Slowing the Progression of Kidney Disease

Chronic kidney disease (CKD) is a condition where the kidneys are damaged. Kidney damage can be estimated using the serum creatinine, persons age, race and gender. This calculation is known as the eGFR. Damage can also be proved by using markers such as the urinary protein or by documenting unusual findings on imaging studies such as the renal ultrasound.

Kidney disease is divided into 5 stages, based upon the eGFR levels measured over at least a 3 month time frame.

Stage 1 (≥ 90 ml/min)
Stage 2 (60 ml – 89 ml/min)
Stage 3 (30 ml – 59 ml/min)
Stage 4 (15 ml – 29 ml/min)
Stage 5 (< 15 ml/min)

Whether or not the disease will progress depends in part upon the stage and if there are risk factors. A formula developed by the Southern California Kaiser Permanente group suggests that for Stage 3 patients without risk factors and without diabetes, if the sum of the GFR + ½ the age total is greater than 85 ml/min, only 1 percent of patients in this grouping will move on to end stage kidney disease.1 For many patients with more advanced disease, there is often progression to either dialysis or the need for a kidney transplant.

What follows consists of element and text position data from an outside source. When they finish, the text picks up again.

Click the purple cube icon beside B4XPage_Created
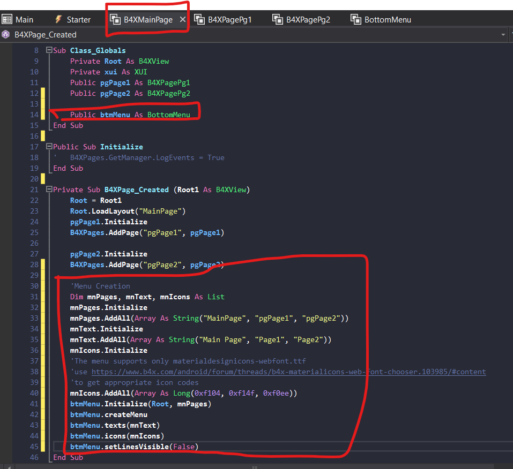Screen dimensions: 513x469 6,35
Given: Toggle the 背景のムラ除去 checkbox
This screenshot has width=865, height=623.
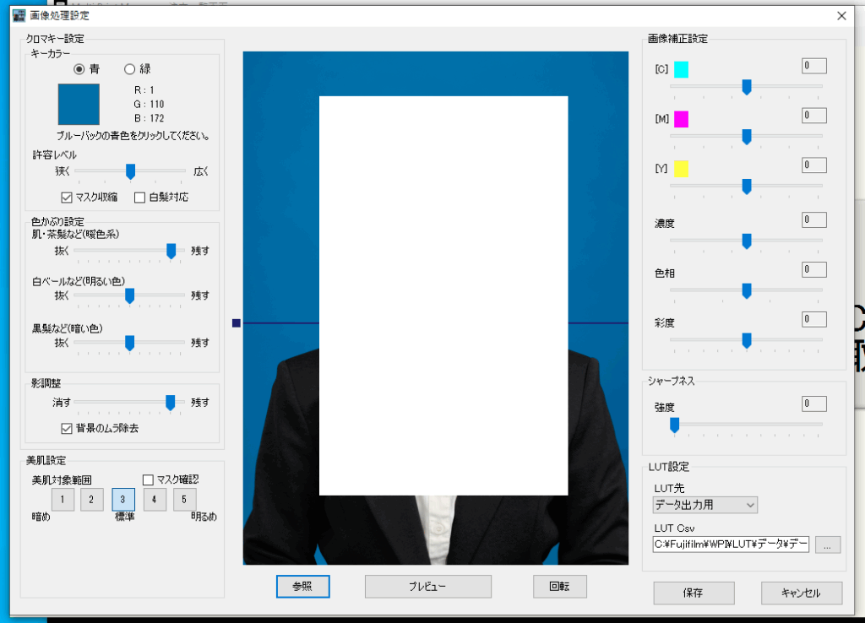Looking at the screenshot, I should (68, 429).
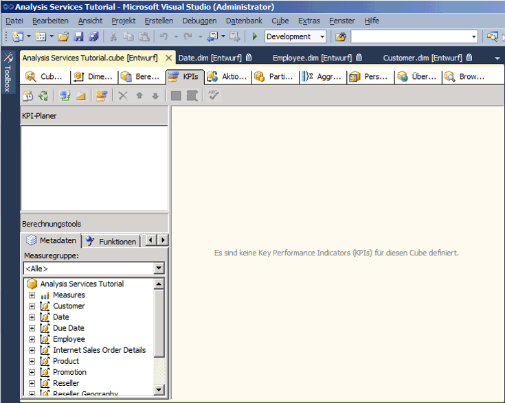
Task: Switch to the Date.dim document tab
Action: coord(210,58)
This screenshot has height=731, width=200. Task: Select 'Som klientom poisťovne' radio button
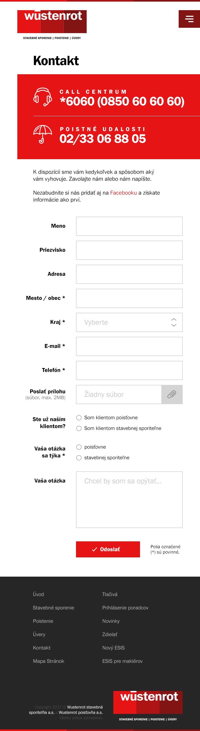[79, 417]
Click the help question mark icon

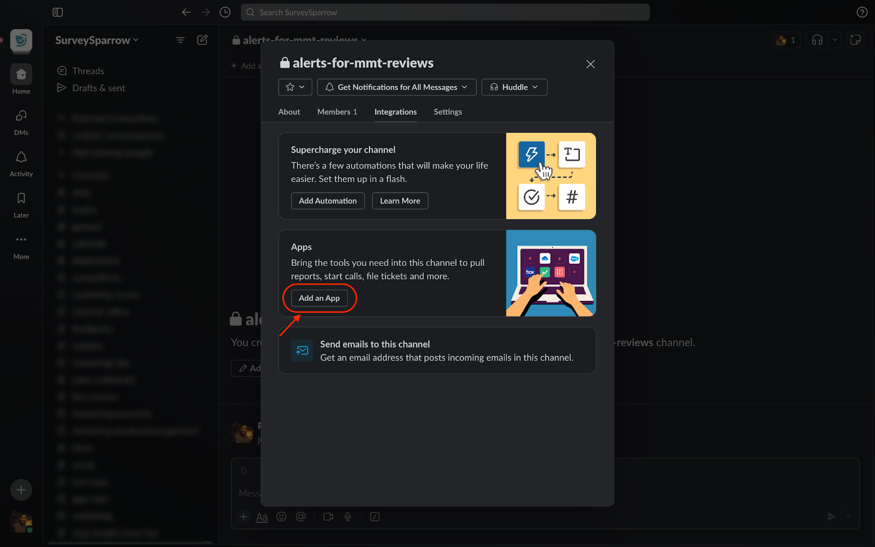coord(862,12)
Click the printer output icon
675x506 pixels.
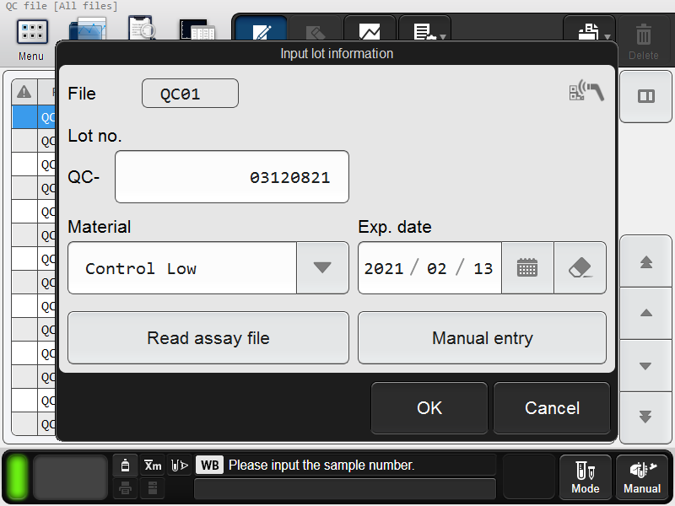tap(589, 30)
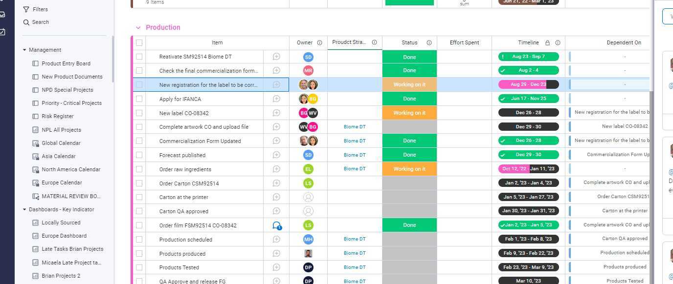This screenshot has height=284, width=673.
Task: Click empty owner avatar for Carton at the printer
Action: pos(308,197)
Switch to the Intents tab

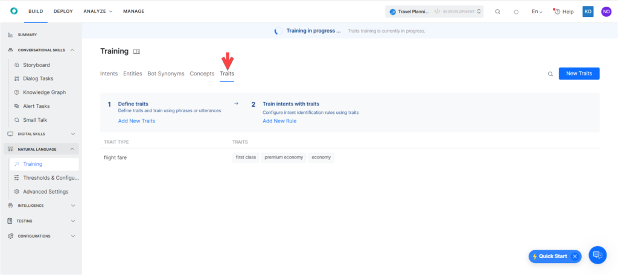(109, 74)
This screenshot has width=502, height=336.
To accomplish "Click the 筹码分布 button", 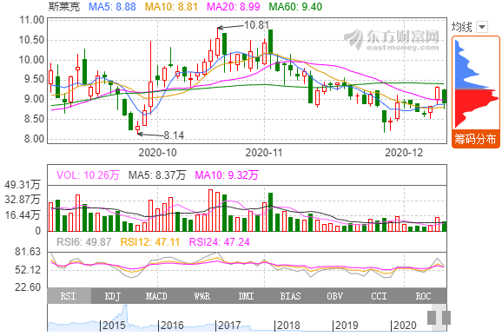I will (475, 139).
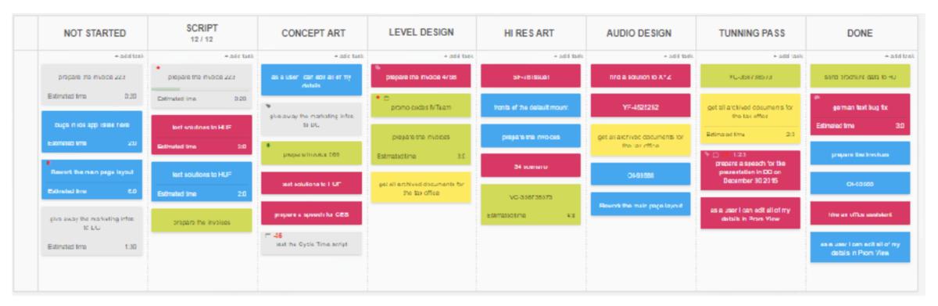This screenshot has width=938, height=306.
Task: Toggle small checkbox on presentation speech card
Action: (x=716, y=156)
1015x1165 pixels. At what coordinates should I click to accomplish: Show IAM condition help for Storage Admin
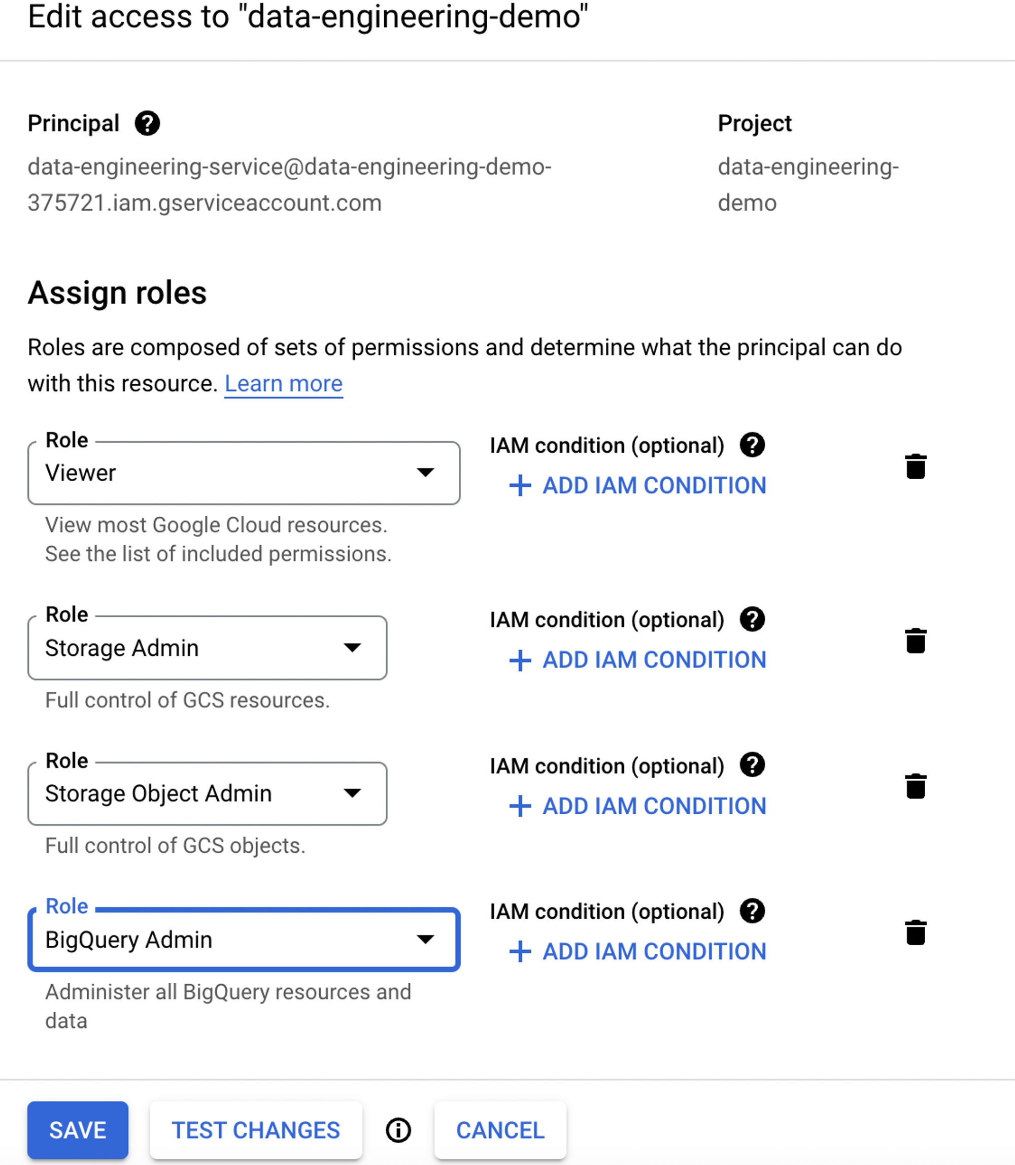pyautogui.click(x=752, y=619)
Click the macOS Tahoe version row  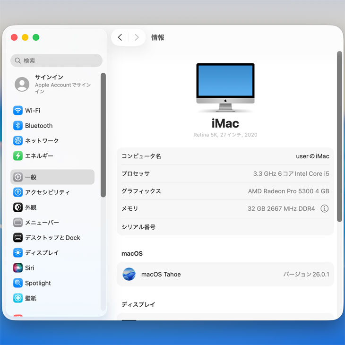coord(225,274)
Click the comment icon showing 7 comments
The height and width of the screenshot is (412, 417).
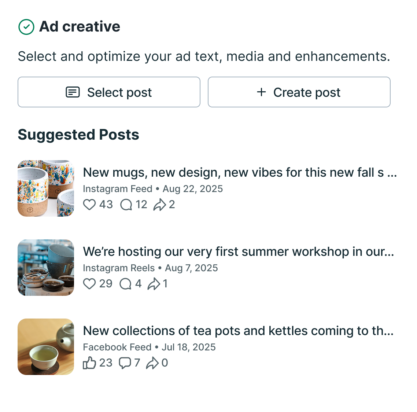click(x=125, y=363)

Preventing the progression of kidney disease is therefore challenging, not only because it can lead to the need for more therapy, but also because it is associated with other serious conditions such as cardiovascular disease. There are several steps to preventing the progression of CKD – and they will be discussed in this article.

1. Kidney disease awareness: The first step toward the progression of kidney disease is to be aware that one has it. Studies show that 7.5 percent of patient with moderate (Stage 3) CKD do not know they have it,2 and that many people with the disease do little about it.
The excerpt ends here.